A Unified View of TD Algorithms; Introducing Full-Gradient TD and Equi-Gradient Descent TD
Manuel Loth (INRIA Futurs), Philippe Preux (INRIA Futurs)

TL;DR
This paper unifies various TD algorithms under a gradient minimization framework and introduces two new algorithms, Full-gradient TD and EGD TD, that improve sample efficiency while maintaining gradient descent properties.
Contribution
It provides a unified theoretical view of TD algorithms and introduces two novel algorithms that enhance sample efficiency and computational properties.
Findings
Full-gradient TD generalizes iLSTD principles.
EGD TD reduces gradients via successive equi-gradient descents.

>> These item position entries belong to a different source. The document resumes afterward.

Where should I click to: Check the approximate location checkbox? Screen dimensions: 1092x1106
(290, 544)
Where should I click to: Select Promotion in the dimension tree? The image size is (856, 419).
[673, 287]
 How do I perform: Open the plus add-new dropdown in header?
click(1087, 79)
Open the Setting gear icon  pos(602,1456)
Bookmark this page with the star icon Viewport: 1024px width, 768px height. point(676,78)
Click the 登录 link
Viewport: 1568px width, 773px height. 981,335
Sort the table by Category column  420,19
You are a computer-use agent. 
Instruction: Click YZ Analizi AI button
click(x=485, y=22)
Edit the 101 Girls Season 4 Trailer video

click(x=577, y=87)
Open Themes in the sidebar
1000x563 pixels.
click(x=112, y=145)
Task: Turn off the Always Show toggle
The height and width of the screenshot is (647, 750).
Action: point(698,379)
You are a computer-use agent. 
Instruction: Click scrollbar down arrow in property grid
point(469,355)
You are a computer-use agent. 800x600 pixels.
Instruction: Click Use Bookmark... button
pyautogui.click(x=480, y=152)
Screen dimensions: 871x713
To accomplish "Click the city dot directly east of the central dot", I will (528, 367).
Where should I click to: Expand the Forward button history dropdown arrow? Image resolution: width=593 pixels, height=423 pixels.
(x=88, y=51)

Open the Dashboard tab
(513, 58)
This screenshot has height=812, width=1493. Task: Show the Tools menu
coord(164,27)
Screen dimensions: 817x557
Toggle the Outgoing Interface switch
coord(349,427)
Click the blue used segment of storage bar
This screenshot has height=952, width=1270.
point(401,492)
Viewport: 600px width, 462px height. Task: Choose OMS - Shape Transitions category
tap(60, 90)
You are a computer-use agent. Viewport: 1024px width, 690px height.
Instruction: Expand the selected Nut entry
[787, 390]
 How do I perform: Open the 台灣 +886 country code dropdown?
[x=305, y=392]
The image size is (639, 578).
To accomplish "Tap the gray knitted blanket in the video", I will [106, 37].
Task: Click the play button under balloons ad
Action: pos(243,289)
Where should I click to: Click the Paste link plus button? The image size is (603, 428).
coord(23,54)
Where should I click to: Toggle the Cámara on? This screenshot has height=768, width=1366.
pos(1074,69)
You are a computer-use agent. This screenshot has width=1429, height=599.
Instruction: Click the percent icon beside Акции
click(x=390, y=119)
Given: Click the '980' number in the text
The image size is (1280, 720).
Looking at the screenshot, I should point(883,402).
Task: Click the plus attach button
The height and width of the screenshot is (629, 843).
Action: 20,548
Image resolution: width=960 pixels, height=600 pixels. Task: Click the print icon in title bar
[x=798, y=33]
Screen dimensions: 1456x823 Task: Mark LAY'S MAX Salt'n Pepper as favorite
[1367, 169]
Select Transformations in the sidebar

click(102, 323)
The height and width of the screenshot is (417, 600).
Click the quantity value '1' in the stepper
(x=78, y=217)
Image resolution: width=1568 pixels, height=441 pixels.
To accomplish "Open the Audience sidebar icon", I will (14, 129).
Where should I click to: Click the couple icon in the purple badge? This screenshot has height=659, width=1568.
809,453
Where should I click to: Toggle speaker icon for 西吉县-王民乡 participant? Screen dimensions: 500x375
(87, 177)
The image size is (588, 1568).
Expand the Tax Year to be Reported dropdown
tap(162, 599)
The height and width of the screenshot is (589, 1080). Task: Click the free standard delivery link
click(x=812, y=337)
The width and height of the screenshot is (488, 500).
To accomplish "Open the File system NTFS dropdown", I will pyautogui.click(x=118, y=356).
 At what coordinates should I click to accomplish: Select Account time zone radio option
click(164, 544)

The new algorithms outperform traditional TD in sample utilization.
Abstract
This paper addresses the issue of policy evaluation in Markov Decision Processes, using linear function approximation. It provides a unified view of algorithms such as TD(lambda), LSTD(lambda), iLSTD, residual-gradient TD. It is asserted that they all consist in minimizing a gradient function and differ by the form of this function and their means of minimizing it. Two new schemes are introduced in that framework: Full-gradient TD which uses a generalization of the principle introduced in iLSTD, and EGD TD, which reduces the gradient by successive equi-gradient descents. These three algorithms form a new intermediate family with the interesting property of making much better use of the samples than TD while keeping a gradient descent scheme, which is useful for complexity issues and optimistic policy iteration.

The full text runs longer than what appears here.